■ Given exercise
In every one of these records, swap "Where should I click to" for "Which spot should I click to" and leave everything else as it is.

■ Material shown
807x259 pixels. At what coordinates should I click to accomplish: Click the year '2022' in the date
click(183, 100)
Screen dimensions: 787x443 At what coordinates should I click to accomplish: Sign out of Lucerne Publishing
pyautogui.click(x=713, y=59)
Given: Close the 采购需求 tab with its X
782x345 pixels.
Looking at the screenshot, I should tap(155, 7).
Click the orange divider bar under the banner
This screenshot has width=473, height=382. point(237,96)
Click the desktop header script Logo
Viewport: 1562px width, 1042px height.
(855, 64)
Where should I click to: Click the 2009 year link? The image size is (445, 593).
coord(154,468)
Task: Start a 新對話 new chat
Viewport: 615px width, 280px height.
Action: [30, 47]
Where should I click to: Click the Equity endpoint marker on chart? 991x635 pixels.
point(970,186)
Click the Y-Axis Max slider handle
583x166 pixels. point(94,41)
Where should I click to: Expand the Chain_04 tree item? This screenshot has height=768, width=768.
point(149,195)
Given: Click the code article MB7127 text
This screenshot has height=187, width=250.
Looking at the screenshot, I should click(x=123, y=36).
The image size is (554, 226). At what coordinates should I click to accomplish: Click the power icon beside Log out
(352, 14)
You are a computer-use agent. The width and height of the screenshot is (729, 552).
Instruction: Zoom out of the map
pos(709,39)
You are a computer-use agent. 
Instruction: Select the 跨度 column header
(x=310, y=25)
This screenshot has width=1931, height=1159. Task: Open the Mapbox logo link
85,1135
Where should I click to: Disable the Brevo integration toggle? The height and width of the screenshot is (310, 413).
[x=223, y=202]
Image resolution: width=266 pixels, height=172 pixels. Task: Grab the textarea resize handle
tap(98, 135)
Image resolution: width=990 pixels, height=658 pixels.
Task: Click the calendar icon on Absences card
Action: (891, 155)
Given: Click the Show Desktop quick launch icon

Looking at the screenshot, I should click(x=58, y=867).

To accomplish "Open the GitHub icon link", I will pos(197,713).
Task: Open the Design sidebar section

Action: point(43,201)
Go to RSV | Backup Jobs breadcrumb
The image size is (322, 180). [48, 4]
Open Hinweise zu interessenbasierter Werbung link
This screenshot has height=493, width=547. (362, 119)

■ Problem solution
807x259 pixels. At what coordinates should I click to accomplish: Click the year '2022' in the date
click(183, 100)
Screen dimensions: 787x443 At what coordinates should I click to accomplish: Sign out of Lucerne Publishing
pyautogui.click(x=713, y=59)
Given: Close the 采购需求 tab with its X
782x345 pixels.
Looking at the screenshot, I should tap(155, 7).
Click the orange divider bar under the banner
This screenshot has width=473, height=382. point(237,96)
Click the desktop header script Logo
Viewport: 1562px width, 1042px height.
(855, 64)
Which spot should I click to: Click the 2009 year link? The image size is (445, 593).
coord(154,468)
Task: Start a 新對話 new chat
Viewport: 615px width, 280px height.
Action: [30, 47]
Which spot should I click to: Click the Equity endpoint marker on chart? 991x635 pixels.
point(970,186)
Click the Y-Axis Max slider handle
583x166 pixels. point(94,41)
Which spot should I click to: Expand the Chain_04 tree item? This screenshot has height=768, width=768.
point(149,195)
Given: Click the code article MB7127 text
This screenshot has height=187, width=250.
Looking at the screenshot, I should click(x=123, y=36).
The image size is (554, 226). At what coordinates should I click to accomplish: Click the power icon beside Log out
(352, 14)
You are a computer-use agent. The width and height of the screenshot is (729, 552).
Instruction: Zoom out of the map
pos(709,39)
You are a computer-use agent. 
Instruction: Select the 跨度 column header
(x=310, y=25)
This screenshot has width=1931, height=1159. Task: Open the Mapbox logo link
85,1135
Which spot should I click to: Disable the Brevo integration toggle? The height and width of the screenshot is (310, 413).
[x=223, y=202]
Image resolution: width=266 pixels, height=172 pixels. Task: Grab the textarea resize handle
tap(98, 135)
Image resolution: width=990 pixels, height=658 pixels.
Task: Click the calendar icon on Absences card
Action: (891, 155)
Given: Click the Show Desktop quick launch icon

Looking at the screenshot, I should click(x=58, y=867).

To accomplish "Open the GitHub icon link", I will pos(197,713).
Task: Open the Design sidebar section

Action: point(43,201)
Go to RSV | Backup Jobs breadcrumb
The image size is (322, 180). [48, 4]
Open Hinweise zu interessenbasierter Werbung link
This screenshot has height=493, width=547. (362, 119)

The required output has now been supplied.